--- BRIEF ---
Your answer is the lines below, exactly, from the one that contains "Click the 34% photos legend dot" through the one that contains "Given: Click the callout", both included.

(Source data)

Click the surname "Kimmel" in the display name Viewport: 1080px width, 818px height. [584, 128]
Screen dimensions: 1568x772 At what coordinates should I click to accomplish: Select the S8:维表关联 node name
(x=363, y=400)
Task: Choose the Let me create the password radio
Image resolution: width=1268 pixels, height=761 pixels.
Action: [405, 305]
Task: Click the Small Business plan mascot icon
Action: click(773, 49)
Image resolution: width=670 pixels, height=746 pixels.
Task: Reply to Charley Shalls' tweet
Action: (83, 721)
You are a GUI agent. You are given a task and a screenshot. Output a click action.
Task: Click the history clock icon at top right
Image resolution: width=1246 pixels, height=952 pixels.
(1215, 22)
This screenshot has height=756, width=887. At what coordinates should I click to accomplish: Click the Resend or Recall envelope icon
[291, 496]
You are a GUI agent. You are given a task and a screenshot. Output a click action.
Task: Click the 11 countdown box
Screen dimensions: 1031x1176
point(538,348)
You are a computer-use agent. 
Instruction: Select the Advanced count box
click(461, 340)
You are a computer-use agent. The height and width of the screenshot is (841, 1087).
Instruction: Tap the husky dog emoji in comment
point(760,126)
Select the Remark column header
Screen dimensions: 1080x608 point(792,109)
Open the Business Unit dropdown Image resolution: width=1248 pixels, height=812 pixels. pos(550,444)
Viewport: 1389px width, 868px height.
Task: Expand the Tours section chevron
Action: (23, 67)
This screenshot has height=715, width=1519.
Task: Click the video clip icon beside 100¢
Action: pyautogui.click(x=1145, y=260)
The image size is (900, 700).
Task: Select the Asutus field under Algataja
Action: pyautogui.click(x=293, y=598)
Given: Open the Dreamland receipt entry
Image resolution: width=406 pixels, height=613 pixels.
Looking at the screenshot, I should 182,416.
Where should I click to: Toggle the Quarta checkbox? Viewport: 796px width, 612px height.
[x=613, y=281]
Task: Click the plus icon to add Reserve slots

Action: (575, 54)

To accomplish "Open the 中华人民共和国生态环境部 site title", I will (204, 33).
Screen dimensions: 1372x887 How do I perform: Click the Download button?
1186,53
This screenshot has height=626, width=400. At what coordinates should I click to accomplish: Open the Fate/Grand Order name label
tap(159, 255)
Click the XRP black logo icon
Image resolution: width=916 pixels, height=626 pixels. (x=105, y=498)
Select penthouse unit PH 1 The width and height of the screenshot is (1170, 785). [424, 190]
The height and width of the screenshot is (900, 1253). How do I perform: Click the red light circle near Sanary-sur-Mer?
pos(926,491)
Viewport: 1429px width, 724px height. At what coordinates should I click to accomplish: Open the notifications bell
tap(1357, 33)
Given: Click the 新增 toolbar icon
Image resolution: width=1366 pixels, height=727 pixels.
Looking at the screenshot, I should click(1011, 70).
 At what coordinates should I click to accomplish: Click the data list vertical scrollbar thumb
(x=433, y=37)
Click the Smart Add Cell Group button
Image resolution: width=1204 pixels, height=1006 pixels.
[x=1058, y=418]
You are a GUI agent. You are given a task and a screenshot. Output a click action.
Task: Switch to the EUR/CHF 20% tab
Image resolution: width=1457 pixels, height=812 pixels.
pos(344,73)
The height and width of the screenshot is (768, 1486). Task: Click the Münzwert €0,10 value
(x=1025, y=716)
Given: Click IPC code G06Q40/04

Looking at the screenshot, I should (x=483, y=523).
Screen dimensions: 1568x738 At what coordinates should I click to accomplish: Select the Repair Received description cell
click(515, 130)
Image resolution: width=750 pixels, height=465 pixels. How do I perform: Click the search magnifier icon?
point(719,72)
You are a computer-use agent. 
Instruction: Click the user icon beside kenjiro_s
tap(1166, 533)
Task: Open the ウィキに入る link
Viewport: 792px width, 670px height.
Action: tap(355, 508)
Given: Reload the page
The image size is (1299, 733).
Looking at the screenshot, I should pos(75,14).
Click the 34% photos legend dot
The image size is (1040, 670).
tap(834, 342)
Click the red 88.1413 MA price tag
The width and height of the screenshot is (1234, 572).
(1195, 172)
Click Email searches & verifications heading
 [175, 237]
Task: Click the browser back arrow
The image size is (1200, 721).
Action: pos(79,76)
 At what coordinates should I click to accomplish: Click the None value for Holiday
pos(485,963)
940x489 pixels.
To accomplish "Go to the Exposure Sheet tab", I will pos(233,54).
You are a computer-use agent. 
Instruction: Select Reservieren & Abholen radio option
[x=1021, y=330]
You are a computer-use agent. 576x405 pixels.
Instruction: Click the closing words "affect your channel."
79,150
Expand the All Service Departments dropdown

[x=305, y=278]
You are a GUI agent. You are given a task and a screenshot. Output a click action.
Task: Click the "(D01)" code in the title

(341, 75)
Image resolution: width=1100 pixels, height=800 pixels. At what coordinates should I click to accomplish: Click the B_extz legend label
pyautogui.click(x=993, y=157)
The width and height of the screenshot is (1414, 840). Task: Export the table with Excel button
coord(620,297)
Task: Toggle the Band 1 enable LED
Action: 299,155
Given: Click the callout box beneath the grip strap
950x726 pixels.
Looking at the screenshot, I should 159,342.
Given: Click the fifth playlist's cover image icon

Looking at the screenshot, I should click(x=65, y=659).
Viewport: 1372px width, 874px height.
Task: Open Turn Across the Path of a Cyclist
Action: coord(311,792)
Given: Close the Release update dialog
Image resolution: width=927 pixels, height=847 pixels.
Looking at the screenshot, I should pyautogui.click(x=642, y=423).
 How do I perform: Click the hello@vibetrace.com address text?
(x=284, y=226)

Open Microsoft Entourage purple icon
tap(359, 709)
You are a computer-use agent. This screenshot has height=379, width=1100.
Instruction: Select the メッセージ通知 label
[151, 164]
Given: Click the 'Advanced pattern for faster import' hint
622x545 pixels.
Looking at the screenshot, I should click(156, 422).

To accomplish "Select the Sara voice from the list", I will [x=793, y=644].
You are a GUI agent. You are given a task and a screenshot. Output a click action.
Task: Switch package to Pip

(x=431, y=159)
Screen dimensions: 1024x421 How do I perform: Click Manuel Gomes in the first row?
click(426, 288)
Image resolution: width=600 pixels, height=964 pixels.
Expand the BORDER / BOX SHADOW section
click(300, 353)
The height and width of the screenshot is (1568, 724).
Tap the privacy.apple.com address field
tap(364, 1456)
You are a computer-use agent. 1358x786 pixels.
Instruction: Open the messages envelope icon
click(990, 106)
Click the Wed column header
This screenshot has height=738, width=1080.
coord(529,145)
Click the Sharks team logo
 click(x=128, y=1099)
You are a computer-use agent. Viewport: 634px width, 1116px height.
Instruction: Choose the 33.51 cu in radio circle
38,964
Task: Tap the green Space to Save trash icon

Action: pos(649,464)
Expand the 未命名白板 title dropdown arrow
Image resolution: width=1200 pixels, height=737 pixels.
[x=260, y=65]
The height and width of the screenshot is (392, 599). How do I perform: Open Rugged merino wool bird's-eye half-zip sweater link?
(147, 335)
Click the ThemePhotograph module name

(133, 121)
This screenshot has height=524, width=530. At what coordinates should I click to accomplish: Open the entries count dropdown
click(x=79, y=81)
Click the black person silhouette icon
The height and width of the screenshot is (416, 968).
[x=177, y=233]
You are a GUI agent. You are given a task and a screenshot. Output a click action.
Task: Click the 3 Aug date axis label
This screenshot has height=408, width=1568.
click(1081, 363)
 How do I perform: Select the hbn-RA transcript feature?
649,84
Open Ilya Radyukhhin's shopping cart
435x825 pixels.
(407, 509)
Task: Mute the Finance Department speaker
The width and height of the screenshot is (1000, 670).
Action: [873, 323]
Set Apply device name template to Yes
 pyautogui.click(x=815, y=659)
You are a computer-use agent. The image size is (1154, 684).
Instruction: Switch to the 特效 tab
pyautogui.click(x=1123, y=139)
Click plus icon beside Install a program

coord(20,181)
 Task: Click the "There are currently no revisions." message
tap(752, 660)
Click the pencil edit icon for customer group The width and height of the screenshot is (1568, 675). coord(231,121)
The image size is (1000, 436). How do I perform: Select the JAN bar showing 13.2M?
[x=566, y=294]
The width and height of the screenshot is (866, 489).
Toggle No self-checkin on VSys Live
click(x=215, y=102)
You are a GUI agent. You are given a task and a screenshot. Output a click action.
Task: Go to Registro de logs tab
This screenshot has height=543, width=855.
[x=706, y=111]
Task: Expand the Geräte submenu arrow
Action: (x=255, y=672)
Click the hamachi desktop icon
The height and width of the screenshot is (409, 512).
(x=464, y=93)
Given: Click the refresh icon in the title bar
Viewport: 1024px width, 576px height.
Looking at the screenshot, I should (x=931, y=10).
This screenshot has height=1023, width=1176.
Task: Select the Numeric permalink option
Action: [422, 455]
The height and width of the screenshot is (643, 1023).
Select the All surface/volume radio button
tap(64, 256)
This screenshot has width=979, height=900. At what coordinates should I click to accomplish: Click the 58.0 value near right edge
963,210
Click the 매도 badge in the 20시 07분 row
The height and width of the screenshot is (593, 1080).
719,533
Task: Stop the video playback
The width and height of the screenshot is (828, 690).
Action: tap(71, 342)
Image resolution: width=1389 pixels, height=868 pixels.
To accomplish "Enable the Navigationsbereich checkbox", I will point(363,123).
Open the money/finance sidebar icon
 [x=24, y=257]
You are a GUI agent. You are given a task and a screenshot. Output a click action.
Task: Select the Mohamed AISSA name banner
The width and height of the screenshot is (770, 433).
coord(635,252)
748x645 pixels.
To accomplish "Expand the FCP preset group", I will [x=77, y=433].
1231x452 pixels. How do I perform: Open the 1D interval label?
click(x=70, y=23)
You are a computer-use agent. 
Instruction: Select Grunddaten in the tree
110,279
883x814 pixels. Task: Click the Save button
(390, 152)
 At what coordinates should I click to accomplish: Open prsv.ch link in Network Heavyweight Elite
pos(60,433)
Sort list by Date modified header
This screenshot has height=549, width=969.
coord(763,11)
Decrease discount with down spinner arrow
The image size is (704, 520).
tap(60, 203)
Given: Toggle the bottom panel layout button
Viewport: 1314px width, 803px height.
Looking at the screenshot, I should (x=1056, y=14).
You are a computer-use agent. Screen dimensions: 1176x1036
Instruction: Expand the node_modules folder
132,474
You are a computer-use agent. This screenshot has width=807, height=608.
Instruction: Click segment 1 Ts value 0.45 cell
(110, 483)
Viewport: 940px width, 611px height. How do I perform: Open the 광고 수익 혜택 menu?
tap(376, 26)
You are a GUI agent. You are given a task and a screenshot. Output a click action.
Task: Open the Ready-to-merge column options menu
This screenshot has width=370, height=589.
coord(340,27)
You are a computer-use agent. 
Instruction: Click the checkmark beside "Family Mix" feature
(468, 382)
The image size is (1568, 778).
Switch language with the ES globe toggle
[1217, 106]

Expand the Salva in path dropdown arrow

--- SOLUTION TO THIS EXERCISE ---
Click the 34% photos legend dot
The image size is (1040, 670).
tap(834, 342)
Click the red 88.1413 MA price tag
The width and height of the screenshot is (1234, 572).
(1195, 172)
Click Email searches & verifications heading
 [175, 237]
Task: Click the browser back arrow
The image size is (1200, 721).
Action: pos(79,76)
 At what coordinates should I click to accomplish: Click the None value for Holiday
pos(485,963)
940x489 pixels.
To accomplish "Go to the Exposure Sheet tab", I will pos(233,54).
You are a computer-use agent. 
Instruction: Select Reservieren & Abholen radio option
[x=1021, y=330]
You are a computer-use agent. 576x405 pixels.
Instruction: Click the closing words "affect your channel."
79,150
Expand the All Service Departments dropdown

[x=305, y=278]
You are a GUI agent. You are given a task and a screenshot. Output a click action.
Task: Click the "(D01)" code in the title

(341, 75)
Image resolution: width=1100 pixels, height=800 pixels. At what coordinates should I click to accomplish: Click the B_extz legend label
pyautogui.click(x=993, y=157)
The width and height of the screenshot is (1414, 840). Task: Export the table with Excel button
coord(620,297)
Task: Toggle the Band 1 enable LED
Action: 299,155
Given: Click the callout box beneath the grip strap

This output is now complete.